Being an ex-database nerd, I loved this session. I’m not sure how the wider search community are going to feel about writing SQL again, but here’s what Elastic have in development:

  • A SQL-like DSL which is 50% ANSI SQL and 50% Elasticsearch-specific syntax additions.
  • You can run queries like SHOW TABLES to list all indexes, DESCRIBE my_index to show fields (columns) and datatypes. You can run search queries like this:
SELECT * FROM my_index WHERE QUERY('+chris perks')
  • All SQL queries translate into the same old Elasticsearch QueryDSL
  • Other constructs they’re including are GROUP BY, HAVING, even JOINs are in there – all translating to their equivalent Elasticsearch QueryDSL commands.
  • You can even wrap SQL in JSON and use it via a REST call confused face emoji
  • This is still heavily in development and won’t be released for a while.

Summary#

There’s plenty of overlap with what the Elastic stack offers, and what you’ll already have set up with Sitecore, Solr, and xDB. There’ll be a fair amount of plumbing work to get Elasticsearch set up properly with Sitecore, whereas you get this out of the box for Solr and/or Coveo.

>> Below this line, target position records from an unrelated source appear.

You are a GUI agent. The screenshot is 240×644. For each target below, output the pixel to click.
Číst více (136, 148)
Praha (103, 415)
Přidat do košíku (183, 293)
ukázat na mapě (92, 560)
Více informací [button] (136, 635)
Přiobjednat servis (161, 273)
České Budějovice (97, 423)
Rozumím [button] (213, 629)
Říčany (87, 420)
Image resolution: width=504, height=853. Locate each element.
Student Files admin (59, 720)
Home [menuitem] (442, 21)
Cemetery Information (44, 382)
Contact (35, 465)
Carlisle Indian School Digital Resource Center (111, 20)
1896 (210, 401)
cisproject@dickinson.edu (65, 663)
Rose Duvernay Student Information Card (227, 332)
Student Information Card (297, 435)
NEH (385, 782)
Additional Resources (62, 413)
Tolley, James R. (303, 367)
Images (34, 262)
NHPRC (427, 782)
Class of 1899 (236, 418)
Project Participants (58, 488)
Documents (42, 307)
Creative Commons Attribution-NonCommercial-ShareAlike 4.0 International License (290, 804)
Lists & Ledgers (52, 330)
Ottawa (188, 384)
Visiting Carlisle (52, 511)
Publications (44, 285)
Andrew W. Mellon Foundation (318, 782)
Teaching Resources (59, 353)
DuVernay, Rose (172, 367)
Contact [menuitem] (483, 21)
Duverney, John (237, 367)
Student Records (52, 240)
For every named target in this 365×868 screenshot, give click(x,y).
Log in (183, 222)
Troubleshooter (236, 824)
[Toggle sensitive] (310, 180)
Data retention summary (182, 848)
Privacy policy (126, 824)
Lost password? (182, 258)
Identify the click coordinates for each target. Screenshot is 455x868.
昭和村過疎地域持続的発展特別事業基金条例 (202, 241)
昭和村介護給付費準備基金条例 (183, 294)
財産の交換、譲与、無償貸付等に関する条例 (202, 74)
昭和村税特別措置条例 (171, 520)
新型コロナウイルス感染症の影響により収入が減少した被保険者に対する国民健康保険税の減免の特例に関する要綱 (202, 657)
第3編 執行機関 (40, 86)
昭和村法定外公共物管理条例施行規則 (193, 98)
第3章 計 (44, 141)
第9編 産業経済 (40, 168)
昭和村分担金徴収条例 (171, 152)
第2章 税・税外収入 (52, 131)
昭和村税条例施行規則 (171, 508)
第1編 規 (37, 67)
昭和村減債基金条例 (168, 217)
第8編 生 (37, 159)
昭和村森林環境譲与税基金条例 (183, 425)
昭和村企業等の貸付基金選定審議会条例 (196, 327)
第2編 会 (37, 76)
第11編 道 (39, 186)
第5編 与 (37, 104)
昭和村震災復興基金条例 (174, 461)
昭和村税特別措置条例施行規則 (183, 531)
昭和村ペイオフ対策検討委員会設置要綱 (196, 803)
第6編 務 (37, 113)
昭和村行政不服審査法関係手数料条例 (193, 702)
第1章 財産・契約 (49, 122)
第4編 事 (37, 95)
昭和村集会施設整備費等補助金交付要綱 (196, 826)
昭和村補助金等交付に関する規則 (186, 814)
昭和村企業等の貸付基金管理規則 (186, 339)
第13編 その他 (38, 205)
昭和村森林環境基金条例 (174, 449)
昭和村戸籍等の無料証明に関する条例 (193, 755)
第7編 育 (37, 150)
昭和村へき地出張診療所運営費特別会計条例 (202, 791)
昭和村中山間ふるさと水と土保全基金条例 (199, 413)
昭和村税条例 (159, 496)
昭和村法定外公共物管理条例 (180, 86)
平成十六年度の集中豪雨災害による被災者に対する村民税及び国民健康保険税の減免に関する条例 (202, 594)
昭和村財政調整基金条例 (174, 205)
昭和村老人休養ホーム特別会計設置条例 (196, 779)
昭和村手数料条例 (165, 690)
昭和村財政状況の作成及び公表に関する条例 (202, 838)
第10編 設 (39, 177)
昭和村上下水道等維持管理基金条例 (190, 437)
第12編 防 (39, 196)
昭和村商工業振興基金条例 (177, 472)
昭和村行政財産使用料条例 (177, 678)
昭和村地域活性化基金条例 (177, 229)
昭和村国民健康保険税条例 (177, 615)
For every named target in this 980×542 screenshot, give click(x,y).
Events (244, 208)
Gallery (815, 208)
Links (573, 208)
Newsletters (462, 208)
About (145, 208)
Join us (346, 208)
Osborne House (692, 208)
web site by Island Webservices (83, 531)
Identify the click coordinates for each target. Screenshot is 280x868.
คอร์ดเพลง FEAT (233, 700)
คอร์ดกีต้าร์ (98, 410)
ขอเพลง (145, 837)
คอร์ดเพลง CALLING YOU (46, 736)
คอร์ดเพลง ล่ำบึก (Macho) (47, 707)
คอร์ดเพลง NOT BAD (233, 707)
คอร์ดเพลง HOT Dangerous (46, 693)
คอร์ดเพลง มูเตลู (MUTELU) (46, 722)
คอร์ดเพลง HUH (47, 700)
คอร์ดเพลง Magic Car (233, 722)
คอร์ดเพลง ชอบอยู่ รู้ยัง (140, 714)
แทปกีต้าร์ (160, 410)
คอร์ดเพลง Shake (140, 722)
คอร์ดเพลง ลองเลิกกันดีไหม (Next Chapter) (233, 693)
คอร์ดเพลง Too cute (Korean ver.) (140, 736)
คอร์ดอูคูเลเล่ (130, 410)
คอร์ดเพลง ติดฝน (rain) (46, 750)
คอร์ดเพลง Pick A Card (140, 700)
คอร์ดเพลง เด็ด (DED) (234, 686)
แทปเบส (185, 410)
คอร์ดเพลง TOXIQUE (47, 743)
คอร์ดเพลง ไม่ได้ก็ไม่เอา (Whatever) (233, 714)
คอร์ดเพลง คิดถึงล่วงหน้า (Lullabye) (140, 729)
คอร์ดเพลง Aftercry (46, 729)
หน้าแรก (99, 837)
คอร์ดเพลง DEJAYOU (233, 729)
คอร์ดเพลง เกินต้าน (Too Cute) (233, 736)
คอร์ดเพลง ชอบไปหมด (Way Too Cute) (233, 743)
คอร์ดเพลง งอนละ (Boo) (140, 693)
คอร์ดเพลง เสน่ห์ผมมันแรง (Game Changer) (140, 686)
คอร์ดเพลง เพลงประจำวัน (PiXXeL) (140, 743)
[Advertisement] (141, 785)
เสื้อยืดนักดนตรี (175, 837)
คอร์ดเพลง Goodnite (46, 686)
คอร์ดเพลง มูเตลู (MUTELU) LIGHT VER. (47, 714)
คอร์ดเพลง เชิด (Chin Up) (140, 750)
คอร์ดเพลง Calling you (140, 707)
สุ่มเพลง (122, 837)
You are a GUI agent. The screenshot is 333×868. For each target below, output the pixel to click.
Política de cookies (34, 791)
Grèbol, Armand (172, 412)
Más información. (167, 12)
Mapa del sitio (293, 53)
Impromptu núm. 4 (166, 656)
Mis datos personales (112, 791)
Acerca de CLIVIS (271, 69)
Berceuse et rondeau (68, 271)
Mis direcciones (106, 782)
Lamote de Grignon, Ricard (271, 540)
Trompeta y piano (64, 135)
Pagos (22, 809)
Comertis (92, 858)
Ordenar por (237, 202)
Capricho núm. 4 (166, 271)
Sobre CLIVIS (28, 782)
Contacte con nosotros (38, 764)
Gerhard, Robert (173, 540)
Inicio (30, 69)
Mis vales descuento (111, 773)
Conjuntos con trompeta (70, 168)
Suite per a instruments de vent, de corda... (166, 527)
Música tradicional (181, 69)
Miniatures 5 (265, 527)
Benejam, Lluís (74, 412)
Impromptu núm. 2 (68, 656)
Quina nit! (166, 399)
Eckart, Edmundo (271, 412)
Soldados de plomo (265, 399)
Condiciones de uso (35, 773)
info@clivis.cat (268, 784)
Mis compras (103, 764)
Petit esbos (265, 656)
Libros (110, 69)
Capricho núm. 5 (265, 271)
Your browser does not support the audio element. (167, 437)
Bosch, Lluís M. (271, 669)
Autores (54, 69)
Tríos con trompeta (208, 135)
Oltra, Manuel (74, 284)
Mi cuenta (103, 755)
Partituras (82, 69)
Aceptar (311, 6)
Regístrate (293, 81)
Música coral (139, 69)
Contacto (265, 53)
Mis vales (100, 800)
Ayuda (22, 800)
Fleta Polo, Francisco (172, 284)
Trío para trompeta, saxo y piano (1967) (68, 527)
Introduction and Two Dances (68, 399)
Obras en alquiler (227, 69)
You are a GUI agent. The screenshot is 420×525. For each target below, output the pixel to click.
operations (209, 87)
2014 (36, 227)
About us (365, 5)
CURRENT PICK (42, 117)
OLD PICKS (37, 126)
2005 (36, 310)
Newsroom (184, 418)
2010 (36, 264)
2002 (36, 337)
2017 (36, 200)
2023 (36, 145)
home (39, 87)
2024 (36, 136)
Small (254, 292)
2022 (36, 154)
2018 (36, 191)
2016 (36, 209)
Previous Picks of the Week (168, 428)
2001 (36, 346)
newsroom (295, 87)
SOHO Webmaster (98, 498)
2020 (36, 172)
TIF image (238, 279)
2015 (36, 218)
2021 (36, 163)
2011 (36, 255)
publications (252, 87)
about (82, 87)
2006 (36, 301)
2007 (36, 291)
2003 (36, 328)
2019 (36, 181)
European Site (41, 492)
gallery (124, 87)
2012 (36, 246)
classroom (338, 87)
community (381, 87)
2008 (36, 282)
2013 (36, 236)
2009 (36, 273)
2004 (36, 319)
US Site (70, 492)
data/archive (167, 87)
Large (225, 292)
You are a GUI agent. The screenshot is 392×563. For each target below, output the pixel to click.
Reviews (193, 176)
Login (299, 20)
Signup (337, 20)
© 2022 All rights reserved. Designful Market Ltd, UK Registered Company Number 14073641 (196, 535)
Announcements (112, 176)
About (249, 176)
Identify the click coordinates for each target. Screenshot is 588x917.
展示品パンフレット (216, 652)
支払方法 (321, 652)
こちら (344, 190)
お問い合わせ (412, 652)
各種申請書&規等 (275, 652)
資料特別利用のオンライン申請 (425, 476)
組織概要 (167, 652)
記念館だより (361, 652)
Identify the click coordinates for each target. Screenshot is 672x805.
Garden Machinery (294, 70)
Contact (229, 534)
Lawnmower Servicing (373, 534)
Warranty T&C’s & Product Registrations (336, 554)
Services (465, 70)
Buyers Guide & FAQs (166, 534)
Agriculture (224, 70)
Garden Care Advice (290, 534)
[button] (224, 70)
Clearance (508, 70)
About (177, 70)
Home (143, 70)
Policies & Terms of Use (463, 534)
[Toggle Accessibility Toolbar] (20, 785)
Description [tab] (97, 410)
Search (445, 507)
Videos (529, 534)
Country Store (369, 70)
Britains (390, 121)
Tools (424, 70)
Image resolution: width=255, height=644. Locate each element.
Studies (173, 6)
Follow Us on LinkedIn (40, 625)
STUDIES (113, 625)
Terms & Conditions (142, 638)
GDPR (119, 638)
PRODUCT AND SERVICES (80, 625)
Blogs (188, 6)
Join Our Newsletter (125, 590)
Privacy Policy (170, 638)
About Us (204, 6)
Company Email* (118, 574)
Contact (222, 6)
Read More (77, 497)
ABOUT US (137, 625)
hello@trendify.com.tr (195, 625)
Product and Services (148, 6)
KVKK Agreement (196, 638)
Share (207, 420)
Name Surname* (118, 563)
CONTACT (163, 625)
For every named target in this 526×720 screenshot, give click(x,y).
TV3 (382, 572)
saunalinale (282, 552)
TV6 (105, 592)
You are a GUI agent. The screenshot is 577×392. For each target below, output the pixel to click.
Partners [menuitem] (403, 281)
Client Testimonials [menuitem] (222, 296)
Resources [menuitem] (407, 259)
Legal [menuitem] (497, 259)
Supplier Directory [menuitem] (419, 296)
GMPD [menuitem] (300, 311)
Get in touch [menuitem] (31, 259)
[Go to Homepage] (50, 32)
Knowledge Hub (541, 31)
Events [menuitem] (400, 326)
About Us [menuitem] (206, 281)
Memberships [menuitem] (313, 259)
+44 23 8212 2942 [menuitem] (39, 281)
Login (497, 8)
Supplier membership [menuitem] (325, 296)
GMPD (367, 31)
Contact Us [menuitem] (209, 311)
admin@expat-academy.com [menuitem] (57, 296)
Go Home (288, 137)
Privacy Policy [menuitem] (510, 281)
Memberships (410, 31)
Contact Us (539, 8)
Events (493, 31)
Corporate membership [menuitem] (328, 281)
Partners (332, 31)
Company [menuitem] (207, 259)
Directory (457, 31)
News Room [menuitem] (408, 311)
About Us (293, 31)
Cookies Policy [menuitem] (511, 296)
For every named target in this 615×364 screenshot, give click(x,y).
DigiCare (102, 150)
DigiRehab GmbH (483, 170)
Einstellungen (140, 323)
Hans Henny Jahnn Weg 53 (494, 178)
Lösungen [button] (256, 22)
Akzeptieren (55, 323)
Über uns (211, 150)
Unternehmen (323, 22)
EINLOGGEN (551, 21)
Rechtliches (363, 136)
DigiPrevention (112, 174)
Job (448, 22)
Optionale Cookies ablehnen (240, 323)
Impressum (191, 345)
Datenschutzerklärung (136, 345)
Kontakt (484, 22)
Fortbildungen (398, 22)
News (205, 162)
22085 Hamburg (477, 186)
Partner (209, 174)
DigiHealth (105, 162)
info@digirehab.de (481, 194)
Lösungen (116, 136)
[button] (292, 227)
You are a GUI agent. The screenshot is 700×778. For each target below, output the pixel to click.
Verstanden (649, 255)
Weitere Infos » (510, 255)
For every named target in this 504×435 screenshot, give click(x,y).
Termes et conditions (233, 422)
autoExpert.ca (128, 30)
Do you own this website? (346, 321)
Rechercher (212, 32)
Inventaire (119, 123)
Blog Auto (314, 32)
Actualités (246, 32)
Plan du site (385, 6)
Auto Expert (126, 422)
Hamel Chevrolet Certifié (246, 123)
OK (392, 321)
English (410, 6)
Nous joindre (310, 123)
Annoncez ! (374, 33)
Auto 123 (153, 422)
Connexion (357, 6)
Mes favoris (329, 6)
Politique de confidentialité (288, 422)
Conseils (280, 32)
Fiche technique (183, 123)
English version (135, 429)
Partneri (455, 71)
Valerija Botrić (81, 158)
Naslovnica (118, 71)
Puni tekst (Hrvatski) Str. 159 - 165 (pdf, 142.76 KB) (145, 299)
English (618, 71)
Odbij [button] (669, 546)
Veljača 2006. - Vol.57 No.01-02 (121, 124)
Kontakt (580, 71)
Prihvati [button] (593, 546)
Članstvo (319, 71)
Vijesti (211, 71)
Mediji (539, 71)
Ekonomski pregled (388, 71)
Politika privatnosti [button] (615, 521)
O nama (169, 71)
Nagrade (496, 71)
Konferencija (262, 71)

As Elastic expand, they’re adding many new tools and capabilities to their stack, so it’s definitely not correct to see Elasticsearch as a like-for-like replacement for Solr or Coveo or parts of xDB.

I can see use cases for engaging Elasticsearch alongside your current setup, if you either need a particular Elastic capability which Sitecore / Solr doesn’t give you (such as Machine Learning, or streaming data). Or, you have more faith in the scaling capability of Elasticsearch than you do Sitecore and Solr.